**INSTRUCCIONES**
Retoma la crónica sobre la tarde en la terraza frente al mar y continúala a partir de su última oración.

**TEXTO DE ORIGEN**
--

El mar de belleza y dolor de Patti Smith

Mercedes Corbillón LA CIUDAD Y LOS LIBROS

FUGAS

13 abr 2021 . Actualizado a las 10:58 h.

Es miércoles, marzo está declinando y el día también. La calima cubre el sol que solo es un resplandor en el horizonte, tan blanco que parece el foco de un quirófano o de un plató de televisión. Últimamente ambos son lugares donde se extraen las vísceras. Hace un calor extraño, incluso aquí, en la terraza de este ático de C. donde normalmente el viento azota tan fuerte que se hace difícil vivir. Cuando llegué me esperaban los cadáveres de mis plantas, muy dignos y enhiestos en sus bonitas macetas. Solo ellas han sobrevivido al invierno, al temporal, a la soledad, a la sal, a ese aire que seca todo lo que la lluvia previamente anega.

Una hoja se ha quedado pegada a la baranda. Allí, con su relieve dibujado en el cristal, parece que es el fósil de un beso. Aunque los besos en sí mismos no existen. Existen los labios que buscan a otros labios. Como ese mar que busca la orilla, a veces con furia y a veces con resignación.

Hoy esconde sus intenciones -mis labios también-, parece tranquilo, pero de vez en cuando el punto de nieve de una ola cruza el malecón. Viene después del rugido, pero a menudo no lo oigo oculto tras el canto de los pájaros, que parecen especialmente contentos a esta hora y compiten con grillos y otros insectos en darle el tono vibrante a la banda sonora de la tarde. Un poco después se callarán, como si fueran religiosas llamadas a vísperas.

--

**MATERIAL PROPORCIONADO**
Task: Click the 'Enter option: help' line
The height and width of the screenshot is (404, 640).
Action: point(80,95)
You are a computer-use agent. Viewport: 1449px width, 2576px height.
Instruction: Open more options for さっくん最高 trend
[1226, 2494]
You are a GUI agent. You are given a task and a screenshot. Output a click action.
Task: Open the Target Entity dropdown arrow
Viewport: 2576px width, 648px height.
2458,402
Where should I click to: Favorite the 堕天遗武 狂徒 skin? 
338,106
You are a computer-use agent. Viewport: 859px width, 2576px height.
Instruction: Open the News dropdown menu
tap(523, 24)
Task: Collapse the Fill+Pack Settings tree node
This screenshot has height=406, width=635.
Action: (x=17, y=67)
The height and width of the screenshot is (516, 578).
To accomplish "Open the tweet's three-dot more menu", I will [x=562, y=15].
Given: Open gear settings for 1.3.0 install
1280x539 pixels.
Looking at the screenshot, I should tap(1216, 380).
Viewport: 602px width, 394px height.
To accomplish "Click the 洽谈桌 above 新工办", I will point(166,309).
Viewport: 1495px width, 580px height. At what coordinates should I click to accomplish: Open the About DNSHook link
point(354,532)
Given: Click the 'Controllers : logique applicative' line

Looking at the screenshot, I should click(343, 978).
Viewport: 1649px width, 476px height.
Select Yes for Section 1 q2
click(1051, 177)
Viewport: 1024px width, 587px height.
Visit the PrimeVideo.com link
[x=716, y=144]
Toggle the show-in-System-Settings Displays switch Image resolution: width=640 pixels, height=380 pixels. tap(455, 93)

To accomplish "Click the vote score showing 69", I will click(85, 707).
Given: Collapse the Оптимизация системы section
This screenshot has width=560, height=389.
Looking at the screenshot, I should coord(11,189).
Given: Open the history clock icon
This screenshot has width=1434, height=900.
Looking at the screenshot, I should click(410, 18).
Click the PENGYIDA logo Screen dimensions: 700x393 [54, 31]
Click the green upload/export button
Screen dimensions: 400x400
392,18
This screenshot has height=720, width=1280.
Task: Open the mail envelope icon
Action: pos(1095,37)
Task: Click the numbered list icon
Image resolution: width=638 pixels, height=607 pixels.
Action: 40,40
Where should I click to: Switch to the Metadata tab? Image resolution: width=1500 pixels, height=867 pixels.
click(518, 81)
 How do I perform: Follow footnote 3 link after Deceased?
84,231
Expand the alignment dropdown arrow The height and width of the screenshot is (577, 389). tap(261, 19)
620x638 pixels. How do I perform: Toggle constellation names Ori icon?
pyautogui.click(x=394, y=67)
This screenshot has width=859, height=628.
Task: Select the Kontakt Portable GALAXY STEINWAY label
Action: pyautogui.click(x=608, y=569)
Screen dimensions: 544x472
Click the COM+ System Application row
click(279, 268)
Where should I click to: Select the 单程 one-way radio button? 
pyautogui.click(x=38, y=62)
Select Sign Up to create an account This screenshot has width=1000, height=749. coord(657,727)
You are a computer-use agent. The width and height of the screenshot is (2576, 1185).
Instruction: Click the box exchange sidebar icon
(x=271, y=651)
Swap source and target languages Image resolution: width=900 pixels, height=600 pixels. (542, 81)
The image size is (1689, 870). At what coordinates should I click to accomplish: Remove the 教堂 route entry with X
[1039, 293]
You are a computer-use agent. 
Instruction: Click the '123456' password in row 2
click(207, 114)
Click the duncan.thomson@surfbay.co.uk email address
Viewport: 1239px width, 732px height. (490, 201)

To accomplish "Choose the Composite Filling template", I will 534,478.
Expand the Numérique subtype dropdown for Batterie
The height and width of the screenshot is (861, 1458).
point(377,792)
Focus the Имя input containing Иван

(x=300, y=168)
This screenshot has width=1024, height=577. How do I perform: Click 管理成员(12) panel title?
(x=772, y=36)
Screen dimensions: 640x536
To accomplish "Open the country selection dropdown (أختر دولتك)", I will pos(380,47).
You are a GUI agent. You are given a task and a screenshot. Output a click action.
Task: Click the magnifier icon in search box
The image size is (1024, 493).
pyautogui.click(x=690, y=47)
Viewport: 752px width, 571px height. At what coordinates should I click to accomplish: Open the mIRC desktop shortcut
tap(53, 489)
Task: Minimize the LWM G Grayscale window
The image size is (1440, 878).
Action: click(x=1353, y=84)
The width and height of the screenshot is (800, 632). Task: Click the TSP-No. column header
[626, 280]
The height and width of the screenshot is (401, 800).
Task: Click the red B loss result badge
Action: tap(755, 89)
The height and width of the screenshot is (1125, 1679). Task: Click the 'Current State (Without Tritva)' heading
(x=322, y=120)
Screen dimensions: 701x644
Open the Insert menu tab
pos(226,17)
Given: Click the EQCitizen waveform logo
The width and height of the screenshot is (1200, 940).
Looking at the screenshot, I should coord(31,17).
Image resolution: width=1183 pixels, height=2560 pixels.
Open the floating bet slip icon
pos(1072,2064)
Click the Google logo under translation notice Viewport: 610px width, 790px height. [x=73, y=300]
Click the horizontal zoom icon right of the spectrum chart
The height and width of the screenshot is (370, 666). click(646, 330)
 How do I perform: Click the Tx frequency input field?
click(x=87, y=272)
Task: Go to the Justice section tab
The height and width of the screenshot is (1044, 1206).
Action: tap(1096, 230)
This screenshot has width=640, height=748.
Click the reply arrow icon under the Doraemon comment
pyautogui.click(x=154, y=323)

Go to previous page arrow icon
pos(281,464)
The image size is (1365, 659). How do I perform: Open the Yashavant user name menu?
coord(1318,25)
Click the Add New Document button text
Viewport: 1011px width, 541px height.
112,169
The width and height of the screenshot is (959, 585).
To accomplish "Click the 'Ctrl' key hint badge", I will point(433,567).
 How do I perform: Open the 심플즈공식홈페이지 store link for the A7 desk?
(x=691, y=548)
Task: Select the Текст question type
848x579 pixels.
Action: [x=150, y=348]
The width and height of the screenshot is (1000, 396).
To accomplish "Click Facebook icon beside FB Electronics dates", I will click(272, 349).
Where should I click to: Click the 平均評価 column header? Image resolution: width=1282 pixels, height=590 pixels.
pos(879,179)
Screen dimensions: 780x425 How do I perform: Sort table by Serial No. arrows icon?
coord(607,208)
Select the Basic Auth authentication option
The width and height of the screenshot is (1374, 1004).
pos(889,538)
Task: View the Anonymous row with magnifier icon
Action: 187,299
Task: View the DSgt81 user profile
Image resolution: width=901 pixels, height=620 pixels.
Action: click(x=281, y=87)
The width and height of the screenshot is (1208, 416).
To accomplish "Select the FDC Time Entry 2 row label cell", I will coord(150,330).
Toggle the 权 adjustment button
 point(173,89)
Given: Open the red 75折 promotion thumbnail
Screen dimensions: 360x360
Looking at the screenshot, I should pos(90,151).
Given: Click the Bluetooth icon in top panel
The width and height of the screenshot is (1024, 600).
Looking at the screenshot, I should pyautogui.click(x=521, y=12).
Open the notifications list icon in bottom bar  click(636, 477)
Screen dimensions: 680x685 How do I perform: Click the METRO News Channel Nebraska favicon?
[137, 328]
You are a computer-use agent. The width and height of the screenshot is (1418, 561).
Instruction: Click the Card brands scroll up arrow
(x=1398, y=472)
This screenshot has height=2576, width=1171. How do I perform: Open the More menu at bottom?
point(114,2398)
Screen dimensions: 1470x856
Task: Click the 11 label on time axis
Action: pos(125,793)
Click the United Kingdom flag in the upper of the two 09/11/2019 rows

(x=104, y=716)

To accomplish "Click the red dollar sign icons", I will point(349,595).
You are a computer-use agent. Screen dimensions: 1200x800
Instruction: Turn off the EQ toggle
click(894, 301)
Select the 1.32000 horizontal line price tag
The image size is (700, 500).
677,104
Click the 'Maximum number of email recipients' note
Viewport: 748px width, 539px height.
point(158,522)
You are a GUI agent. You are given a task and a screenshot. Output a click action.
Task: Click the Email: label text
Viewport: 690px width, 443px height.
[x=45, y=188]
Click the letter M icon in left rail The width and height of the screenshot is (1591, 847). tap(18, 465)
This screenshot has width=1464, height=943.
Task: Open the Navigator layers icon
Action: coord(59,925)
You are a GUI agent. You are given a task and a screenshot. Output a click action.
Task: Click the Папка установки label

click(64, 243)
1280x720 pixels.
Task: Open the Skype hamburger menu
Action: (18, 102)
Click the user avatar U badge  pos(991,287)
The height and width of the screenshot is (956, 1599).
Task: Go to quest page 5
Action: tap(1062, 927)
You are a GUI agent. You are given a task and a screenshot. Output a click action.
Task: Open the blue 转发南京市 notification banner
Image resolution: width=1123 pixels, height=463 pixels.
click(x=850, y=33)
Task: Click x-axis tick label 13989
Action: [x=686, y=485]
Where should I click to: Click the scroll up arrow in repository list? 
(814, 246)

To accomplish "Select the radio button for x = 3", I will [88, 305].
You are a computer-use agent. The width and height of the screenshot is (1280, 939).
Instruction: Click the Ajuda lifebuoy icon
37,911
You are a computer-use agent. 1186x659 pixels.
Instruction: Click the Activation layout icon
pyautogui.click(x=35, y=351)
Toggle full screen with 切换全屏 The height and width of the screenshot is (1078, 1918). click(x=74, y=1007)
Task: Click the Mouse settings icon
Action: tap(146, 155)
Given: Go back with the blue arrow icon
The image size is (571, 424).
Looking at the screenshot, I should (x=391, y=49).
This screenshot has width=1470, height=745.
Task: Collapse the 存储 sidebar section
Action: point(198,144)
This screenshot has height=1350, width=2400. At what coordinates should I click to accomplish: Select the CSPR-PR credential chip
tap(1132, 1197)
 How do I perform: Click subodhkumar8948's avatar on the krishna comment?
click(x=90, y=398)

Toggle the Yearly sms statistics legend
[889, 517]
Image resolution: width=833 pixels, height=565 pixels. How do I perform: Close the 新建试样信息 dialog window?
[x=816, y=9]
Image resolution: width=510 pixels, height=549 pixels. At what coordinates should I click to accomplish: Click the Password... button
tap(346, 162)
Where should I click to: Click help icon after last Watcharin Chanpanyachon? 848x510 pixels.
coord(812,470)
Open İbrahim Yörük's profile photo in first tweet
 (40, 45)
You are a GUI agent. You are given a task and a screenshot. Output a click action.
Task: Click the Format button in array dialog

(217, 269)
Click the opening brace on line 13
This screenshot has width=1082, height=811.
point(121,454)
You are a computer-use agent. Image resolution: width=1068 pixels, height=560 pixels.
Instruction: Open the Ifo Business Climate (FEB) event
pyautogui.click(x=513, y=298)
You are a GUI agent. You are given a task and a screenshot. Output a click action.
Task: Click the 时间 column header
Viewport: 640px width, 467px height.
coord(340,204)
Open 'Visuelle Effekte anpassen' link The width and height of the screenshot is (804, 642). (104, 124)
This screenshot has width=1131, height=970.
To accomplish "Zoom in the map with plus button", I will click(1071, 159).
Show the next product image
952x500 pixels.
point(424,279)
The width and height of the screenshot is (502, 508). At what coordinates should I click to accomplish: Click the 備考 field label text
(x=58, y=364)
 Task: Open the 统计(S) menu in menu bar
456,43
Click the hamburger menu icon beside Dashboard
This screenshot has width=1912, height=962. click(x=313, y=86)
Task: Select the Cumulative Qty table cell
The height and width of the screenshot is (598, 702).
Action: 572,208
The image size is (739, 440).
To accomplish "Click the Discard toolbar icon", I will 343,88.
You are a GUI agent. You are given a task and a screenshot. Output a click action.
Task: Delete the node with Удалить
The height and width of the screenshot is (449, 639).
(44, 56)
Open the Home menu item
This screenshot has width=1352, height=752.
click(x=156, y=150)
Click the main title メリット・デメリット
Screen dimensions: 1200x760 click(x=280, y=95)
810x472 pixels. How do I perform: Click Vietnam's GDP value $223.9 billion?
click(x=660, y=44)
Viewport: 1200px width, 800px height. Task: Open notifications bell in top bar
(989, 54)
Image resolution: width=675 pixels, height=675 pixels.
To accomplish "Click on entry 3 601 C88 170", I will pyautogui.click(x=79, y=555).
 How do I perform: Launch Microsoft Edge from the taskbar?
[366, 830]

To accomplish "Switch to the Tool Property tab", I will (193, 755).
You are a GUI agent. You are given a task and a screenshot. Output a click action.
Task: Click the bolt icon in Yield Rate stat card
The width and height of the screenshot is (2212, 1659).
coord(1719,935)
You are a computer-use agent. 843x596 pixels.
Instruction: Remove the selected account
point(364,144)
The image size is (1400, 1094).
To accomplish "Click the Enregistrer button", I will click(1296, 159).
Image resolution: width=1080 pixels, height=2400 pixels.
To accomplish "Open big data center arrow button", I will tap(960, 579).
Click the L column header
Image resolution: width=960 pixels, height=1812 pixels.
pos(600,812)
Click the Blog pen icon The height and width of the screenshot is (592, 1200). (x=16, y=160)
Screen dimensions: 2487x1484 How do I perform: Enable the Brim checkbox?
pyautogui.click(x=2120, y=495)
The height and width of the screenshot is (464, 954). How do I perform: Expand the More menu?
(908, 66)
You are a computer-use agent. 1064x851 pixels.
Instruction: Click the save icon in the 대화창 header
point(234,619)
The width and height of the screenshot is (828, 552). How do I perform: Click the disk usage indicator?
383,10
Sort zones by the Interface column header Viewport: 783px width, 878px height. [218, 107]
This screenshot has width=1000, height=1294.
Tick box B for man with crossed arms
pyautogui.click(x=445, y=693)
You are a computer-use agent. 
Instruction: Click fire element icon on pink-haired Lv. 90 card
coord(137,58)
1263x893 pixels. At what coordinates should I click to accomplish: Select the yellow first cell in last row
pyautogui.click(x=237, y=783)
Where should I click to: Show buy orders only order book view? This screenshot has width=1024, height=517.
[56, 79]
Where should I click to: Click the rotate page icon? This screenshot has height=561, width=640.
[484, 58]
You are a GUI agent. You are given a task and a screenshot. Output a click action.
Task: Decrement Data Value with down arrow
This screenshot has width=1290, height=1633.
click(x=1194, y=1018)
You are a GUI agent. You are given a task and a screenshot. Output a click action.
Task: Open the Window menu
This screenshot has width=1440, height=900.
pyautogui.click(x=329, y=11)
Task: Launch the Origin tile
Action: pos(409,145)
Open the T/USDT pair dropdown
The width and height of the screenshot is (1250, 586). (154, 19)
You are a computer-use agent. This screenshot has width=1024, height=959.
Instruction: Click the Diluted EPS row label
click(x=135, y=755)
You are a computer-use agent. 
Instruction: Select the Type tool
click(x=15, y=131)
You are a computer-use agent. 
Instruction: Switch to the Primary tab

--

**RESPUESTA**
Justo antes de anochecer intento fotografiar el esqueleto desnudo de lo que fue una promesa de acacia. Es hacerlo y acordarme de Robert Mapplethorpe, sus imágenes de flores, algunas marchitas. Recuerdo que tengo por ahí El mar de Coral, el libro de dolor y belleza que Patti Smith escribió cuando él murió. Voy a buscarlo. Las hojas están amarillas por el sol, cualquiera diría que tienen cien años. Lo abro al azar y leo: «El mar estaba tan denso como un Rothko, prosaico, uniforme. Pero las sombras parecían estar por doquier, invadiendo cada hueco, cada escondrijo, como un batir de alas donde no había aves, ni tan siquiera una gaviota».